Certes, mais en quoi cette évidence effacerait-elle la faute de l’Assemblée parlementaire, celle d’avoir réhabilité de fait la Collaboration en posant en héros flamands deux de ses plus viles créatures ? Car c’est bien de cela qu’il s’agit, pas d’autre chose. Son argument selon lequel Staff Declercq aurait été marginalisé par les occupants nazis, au profit de Degrelle ou encore de Jef Van de Wiele (le chef du DeVlag), n’est absolument pas recevable. Les malheurs, tout relatifs de Monsieur Declercq, n’enlèvent rien au fait qu’il était fasciste, qu’il soutint l’occupant nazi et se félicita de la déportation de ses voisins juifs. Devrais-je aussi excuser M. Goering qui lui aussi sec se retrouva rétrogradé dans la hiérarchie nazie ? Enfin, j’en terminerai avec mon honorable confrère en soulignant que si mes travaux se retrouvaient cités dans une brochure mettant à l’honneur Léon Degrelle, j’exigerais l’effacement de mon nom, sinon son pilonnage immédiat.  

A Monsieur Freilich, je répliquerai simplement que la Collaboration francophone comme wallonne est bien documentée (une récente monographie d’Hervé Hasquin) et qu’à ce jour personne n’a songé du côté du Parlement wallon ou de la Fédération Wallonie-Bruxelles de poser Degrelle en héros de l’émancipation wallonne.

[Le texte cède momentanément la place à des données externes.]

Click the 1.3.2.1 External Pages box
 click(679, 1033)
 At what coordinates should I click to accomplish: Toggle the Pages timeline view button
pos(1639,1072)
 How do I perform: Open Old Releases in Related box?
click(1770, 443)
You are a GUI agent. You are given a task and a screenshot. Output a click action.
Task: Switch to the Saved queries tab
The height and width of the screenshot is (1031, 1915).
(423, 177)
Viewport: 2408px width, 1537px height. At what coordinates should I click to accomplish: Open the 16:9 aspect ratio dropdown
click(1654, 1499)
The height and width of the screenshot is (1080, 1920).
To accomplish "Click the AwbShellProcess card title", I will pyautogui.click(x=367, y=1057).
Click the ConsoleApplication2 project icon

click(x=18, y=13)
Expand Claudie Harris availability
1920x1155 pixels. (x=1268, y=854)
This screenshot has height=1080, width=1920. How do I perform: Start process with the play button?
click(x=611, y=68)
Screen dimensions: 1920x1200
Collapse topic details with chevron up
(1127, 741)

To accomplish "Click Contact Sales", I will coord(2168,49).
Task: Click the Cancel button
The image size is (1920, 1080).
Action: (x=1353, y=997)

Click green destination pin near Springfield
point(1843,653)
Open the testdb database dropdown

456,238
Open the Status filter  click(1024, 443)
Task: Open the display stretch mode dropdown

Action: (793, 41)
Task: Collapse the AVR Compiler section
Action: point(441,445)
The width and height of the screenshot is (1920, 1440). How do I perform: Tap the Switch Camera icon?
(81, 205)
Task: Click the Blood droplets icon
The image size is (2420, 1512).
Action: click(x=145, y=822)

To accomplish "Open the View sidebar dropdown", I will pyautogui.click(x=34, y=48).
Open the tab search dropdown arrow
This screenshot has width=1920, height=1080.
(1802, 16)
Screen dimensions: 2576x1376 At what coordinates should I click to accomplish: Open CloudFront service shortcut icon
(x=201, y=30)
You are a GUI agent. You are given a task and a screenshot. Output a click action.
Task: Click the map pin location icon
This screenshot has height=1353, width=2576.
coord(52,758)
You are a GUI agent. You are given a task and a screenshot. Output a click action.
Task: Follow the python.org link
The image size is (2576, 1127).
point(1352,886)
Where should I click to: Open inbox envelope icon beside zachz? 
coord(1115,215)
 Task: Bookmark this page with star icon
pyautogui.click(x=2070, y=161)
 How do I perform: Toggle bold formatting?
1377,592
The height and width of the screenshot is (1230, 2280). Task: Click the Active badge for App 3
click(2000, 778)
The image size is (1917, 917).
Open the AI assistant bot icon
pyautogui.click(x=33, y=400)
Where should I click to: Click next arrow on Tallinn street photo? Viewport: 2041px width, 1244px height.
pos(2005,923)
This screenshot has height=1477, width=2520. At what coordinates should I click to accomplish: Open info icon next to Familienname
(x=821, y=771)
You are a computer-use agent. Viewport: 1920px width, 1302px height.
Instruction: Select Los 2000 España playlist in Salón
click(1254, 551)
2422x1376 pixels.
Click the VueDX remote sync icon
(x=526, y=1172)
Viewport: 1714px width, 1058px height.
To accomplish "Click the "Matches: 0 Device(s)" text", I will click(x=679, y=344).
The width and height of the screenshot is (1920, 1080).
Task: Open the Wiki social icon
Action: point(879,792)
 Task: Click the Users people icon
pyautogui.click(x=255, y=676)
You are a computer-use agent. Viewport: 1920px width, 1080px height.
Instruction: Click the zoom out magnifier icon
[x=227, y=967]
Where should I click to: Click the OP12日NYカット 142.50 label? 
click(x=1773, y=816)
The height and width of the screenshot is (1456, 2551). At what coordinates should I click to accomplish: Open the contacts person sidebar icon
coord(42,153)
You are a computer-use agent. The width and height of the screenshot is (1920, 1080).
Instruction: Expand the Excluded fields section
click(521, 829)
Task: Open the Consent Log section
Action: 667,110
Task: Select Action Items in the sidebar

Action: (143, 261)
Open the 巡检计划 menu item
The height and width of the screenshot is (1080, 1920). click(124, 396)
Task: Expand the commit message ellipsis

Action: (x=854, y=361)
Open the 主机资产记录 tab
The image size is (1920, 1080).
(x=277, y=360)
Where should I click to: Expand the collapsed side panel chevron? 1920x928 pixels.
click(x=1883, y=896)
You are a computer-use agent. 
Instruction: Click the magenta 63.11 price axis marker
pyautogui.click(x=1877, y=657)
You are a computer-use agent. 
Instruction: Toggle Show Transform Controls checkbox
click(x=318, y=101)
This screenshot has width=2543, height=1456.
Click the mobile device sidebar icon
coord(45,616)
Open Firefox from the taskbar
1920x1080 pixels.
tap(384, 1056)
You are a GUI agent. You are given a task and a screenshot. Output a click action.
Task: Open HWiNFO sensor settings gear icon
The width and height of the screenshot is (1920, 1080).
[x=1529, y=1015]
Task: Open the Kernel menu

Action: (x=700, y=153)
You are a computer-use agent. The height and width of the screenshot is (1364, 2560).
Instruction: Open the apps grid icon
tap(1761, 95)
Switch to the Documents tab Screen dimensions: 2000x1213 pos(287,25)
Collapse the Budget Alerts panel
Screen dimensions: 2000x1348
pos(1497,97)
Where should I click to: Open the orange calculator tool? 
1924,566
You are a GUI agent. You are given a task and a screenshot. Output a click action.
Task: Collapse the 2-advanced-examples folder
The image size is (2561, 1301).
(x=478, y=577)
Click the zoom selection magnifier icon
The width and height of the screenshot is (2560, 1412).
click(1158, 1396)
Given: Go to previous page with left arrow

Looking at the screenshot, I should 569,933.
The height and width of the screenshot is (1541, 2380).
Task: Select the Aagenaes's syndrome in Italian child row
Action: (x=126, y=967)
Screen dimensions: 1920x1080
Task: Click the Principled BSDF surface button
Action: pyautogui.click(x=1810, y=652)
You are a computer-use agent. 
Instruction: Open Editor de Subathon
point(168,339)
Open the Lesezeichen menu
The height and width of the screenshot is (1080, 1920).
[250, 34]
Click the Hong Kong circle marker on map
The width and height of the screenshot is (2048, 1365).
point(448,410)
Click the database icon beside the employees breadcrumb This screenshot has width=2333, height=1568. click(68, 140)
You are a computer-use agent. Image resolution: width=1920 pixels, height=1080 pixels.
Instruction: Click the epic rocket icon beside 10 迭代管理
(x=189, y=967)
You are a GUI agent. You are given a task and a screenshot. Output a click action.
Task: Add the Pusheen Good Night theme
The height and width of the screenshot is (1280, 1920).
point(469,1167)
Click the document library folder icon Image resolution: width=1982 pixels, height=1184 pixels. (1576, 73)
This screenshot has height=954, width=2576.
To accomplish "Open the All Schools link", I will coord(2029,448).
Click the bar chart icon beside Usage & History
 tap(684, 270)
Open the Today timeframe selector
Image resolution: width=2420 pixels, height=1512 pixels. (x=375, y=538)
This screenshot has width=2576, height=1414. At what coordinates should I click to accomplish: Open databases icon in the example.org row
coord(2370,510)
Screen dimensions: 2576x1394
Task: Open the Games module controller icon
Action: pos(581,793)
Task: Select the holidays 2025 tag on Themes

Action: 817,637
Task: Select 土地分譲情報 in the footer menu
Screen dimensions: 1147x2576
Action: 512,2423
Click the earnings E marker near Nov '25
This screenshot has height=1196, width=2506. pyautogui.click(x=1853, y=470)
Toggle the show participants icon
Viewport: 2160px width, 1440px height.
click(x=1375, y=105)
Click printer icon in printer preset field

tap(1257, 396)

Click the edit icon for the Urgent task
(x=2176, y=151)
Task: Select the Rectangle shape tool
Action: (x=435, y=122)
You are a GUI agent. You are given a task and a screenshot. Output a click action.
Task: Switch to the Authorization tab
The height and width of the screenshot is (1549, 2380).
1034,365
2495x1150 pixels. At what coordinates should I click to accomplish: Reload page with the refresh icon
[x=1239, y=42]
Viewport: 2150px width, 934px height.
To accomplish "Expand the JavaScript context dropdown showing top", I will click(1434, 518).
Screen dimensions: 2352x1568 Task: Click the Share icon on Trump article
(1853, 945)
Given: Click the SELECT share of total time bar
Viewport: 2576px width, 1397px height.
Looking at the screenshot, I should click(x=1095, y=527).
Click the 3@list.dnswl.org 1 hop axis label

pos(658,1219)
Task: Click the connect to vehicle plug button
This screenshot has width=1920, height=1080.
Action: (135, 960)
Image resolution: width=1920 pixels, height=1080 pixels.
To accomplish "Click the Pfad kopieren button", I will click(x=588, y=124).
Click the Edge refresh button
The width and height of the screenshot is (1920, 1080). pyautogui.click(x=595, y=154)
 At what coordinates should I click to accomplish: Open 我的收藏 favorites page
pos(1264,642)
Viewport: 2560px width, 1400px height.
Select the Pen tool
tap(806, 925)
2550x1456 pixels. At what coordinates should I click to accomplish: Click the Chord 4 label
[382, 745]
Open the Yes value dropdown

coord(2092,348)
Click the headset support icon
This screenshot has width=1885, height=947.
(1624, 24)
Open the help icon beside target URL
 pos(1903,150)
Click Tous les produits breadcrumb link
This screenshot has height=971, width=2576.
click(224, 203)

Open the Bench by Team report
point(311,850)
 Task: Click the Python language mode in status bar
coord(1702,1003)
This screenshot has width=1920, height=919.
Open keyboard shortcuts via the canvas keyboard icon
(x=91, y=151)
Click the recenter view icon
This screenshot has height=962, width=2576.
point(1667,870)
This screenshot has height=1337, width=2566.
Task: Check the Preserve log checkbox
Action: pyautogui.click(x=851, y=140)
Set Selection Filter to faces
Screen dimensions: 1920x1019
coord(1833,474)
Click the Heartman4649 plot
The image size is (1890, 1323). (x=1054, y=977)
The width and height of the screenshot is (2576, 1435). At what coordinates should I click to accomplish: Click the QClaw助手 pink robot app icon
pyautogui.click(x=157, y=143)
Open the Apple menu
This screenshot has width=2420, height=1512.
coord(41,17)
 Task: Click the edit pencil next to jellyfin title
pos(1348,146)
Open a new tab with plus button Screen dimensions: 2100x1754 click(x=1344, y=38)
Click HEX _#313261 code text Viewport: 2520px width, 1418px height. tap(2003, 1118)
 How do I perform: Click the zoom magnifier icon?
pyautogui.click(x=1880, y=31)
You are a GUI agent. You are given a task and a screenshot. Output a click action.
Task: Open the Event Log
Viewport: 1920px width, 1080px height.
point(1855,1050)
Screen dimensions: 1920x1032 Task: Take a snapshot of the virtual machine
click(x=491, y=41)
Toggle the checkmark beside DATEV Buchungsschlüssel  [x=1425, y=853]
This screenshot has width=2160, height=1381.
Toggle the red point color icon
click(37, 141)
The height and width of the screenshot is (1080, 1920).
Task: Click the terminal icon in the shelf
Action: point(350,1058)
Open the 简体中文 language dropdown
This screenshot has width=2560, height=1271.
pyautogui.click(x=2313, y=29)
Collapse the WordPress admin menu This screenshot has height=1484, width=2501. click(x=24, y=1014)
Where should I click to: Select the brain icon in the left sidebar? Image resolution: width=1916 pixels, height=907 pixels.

Enfin, s’agissant de Joods Actueel, je maintiens que l’organe supposé représentatif 
de la judaïcité anversoise a lamentablement failli dans sa mission en refusant de prendre position. Les dénégations de son nouveau rédacteur en chef, M. Guido Joris, qui m’a fort aimablement autorisé de lui répondre dans « la langue minoritaire » (sic) à son courriel rédigé évidemment dans « la langue majoritaire » n’y changent rien.  Il a failli. Bref, s’il n’est plus le porte-parole du Forum der Joodse Organisaties, le moins qu’on puisse dire est qu’Hans Knoops a sauvé l’honneur de la communauté juive d’Anvers. Grâce lui soit rendue, ainsi qu’à sa présidente Madame Régina Sluszny.